What is expected
Set out each line from the following listing that includes the word "plus".

The data
◇ ◇ ◇

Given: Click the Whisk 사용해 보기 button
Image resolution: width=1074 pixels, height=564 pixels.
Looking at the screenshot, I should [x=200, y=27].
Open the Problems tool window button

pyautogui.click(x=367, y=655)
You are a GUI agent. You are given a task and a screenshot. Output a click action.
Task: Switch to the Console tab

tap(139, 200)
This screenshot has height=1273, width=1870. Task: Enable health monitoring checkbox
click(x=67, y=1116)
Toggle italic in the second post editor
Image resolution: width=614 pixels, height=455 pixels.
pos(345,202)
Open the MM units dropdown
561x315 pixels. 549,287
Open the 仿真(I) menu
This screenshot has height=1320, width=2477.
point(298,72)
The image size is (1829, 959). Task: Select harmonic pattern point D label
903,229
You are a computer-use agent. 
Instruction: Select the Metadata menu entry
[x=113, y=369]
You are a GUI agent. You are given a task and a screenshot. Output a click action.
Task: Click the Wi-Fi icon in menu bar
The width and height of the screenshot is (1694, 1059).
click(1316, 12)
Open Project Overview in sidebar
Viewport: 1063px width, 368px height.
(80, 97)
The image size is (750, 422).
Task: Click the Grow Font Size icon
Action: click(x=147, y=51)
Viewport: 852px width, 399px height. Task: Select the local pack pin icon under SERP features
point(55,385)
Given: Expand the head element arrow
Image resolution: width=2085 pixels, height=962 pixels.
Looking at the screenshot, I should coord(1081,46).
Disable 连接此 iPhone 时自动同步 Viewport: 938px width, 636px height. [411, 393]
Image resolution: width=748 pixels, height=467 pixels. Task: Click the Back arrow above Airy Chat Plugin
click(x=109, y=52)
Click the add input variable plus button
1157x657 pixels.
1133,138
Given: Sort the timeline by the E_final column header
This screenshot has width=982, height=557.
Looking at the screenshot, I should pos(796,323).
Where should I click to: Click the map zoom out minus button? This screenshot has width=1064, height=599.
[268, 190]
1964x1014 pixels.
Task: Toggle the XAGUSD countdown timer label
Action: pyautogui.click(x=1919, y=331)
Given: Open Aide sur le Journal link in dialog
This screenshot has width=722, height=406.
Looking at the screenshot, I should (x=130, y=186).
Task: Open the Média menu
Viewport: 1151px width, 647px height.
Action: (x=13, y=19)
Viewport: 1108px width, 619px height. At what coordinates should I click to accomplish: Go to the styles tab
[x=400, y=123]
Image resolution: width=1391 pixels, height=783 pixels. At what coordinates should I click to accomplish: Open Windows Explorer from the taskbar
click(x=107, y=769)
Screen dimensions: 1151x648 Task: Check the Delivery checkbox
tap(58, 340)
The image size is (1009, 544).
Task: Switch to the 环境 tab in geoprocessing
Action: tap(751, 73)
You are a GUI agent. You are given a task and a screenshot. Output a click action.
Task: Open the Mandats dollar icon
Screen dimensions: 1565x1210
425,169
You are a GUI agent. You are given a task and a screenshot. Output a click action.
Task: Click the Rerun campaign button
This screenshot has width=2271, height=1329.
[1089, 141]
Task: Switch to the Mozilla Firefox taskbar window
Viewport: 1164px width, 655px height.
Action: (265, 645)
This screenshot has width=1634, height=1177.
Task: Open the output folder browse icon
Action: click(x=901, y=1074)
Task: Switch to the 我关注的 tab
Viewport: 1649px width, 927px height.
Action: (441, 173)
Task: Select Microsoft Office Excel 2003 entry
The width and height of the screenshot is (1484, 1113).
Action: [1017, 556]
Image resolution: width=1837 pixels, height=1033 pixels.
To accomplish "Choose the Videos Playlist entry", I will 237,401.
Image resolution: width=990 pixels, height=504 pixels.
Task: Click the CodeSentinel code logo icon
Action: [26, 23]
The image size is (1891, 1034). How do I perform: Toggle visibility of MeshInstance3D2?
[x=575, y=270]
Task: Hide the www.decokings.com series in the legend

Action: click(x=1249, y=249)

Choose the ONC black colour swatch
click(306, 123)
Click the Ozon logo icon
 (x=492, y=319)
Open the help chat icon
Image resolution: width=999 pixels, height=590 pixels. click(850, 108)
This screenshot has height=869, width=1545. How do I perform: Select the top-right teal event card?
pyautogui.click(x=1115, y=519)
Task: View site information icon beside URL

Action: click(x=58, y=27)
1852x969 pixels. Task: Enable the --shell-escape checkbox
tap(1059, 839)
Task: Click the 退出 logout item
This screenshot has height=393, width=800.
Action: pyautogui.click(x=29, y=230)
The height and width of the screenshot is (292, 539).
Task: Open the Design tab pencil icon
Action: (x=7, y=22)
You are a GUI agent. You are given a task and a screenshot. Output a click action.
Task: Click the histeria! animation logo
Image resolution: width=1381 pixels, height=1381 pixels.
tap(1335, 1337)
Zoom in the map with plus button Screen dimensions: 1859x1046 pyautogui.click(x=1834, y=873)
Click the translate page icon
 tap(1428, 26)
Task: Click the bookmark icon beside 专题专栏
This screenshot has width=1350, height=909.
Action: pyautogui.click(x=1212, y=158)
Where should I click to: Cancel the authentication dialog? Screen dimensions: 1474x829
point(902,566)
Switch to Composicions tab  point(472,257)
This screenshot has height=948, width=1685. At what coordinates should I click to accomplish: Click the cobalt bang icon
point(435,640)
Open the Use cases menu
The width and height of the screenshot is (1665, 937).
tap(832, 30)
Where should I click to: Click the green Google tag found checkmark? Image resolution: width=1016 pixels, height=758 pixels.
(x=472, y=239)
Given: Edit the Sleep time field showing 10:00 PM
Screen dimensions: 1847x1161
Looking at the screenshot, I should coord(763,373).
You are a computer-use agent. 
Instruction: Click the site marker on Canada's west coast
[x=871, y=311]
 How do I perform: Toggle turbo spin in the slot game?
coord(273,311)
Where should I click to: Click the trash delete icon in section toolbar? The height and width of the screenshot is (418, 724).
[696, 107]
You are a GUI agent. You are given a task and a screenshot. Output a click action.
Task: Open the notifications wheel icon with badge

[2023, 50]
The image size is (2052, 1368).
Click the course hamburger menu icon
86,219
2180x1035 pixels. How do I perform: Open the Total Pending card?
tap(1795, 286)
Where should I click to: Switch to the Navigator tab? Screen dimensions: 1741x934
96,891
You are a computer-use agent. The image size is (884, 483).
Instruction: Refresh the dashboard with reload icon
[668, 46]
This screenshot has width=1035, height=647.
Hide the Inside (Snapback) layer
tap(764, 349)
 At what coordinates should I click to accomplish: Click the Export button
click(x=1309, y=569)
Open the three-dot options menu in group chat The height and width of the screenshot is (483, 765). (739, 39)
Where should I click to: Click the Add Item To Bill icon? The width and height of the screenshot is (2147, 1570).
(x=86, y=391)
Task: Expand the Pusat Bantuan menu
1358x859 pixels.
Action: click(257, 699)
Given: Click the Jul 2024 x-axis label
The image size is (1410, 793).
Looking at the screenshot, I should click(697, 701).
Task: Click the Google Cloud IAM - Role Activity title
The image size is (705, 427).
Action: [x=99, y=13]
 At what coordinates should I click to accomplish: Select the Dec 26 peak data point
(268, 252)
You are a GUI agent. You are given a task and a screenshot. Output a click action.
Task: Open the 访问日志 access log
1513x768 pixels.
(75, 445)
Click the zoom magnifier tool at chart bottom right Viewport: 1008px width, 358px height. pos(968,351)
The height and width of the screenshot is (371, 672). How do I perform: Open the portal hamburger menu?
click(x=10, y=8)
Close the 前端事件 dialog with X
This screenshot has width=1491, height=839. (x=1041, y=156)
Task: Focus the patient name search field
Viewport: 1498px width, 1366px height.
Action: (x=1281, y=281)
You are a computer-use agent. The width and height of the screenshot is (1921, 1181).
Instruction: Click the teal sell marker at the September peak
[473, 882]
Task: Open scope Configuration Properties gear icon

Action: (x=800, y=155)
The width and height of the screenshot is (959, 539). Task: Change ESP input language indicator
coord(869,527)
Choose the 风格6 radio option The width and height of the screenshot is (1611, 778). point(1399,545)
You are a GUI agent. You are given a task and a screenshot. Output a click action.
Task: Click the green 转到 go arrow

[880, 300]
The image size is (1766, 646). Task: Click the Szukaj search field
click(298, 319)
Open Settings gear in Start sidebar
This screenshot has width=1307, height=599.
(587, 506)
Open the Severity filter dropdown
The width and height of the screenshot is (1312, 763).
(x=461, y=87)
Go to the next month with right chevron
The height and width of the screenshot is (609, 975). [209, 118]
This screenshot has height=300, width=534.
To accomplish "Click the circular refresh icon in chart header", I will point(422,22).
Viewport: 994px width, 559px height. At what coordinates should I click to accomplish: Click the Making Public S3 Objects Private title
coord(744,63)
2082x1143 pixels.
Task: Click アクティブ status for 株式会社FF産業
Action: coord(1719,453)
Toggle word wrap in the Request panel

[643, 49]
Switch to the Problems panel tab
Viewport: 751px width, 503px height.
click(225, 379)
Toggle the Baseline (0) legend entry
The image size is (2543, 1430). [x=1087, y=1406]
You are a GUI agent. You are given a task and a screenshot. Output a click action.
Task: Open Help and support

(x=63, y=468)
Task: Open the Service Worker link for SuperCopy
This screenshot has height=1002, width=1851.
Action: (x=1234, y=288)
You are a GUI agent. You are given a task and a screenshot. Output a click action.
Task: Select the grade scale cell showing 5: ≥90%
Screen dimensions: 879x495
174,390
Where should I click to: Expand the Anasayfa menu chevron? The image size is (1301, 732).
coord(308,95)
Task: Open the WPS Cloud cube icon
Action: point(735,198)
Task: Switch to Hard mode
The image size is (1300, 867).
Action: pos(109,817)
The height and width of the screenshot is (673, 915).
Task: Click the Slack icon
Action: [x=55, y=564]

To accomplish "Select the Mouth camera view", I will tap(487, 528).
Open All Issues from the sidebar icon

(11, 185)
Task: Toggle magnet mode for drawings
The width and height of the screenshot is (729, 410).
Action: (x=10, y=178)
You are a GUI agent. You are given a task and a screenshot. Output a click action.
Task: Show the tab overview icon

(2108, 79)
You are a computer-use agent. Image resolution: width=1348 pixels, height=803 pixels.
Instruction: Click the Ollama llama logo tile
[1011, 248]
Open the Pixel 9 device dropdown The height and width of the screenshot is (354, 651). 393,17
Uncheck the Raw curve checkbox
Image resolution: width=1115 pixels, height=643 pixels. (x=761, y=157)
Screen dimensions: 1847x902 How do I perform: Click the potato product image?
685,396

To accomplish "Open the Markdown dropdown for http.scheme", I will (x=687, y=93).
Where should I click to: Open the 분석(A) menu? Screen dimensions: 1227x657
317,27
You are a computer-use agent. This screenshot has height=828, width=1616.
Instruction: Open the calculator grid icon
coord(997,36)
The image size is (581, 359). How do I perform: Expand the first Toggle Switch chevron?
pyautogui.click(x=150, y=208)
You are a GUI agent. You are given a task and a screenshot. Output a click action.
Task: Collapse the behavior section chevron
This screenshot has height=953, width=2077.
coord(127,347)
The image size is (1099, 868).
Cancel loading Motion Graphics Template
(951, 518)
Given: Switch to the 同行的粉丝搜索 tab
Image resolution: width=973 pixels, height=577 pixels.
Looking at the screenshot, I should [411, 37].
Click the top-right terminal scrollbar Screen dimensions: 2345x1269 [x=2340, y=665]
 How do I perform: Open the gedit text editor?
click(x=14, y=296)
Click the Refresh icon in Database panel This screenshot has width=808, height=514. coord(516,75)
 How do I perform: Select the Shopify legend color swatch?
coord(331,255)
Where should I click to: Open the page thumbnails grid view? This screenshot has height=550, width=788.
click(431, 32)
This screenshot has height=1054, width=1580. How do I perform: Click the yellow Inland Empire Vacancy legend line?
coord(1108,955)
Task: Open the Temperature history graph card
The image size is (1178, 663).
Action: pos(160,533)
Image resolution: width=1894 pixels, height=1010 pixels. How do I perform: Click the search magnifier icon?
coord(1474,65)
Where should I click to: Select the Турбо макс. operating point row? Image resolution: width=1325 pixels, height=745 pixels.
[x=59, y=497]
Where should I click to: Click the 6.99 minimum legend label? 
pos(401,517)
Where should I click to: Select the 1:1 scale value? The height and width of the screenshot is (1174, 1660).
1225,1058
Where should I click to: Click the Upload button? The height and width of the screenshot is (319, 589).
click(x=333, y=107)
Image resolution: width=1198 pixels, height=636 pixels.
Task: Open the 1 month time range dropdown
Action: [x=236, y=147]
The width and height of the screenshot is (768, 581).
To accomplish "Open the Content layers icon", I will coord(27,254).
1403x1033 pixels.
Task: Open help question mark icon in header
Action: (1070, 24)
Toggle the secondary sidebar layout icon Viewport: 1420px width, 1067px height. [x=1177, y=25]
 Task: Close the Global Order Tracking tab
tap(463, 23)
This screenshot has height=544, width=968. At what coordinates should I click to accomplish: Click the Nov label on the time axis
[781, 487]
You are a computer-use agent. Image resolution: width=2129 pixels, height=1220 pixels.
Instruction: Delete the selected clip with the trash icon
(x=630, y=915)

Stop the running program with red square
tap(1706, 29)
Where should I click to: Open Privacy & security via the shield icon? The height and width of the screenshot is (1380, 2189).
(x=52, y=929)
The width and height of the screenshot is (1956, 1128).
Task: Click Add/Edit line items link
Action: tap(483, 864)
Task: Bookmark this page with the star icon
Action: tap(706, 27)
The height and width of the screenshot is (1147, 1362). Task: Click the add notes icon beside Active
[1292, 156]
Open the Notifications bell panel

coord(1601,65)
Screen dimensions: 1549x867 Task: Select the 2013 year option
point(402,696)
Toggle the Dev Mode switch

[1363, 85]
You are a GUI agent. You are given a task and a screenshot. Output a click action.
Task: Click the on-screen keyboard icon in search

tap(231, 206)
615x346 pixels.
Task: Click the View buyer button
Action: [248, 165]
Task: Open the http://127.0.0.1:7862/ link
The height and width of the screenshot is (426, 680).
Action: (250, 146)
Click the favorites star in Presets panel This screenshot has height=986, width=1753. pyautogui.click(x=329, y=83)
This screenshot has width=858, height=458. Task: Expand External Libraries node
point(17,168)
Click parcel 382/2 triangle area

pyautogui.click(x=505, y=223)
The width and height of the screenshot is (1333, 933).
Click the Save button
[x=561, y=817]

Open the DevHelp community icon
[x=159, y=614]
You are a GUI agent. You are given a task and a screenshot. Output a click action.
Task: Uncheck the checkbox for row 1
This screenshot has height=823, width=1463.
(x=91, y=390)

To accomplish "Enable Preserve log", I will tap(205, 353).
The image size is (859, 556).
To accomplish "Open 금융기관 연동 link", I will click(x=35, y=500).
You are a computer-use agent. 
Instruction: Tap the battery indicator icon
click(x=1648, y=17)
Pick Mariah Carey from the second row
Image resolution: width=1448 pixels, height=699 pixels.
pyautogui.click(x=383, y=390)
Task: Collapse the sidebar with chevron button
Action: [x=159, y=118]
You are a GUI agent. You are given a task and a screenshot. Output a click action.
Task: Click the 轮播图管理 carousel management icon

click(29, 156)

◇ ◇ ◇

Response to the exercise
Click the add input variable plus button
Zoom in the map with plus button Screen dimensions: 1859x1046 pyautogui.click(x=1834, y=873)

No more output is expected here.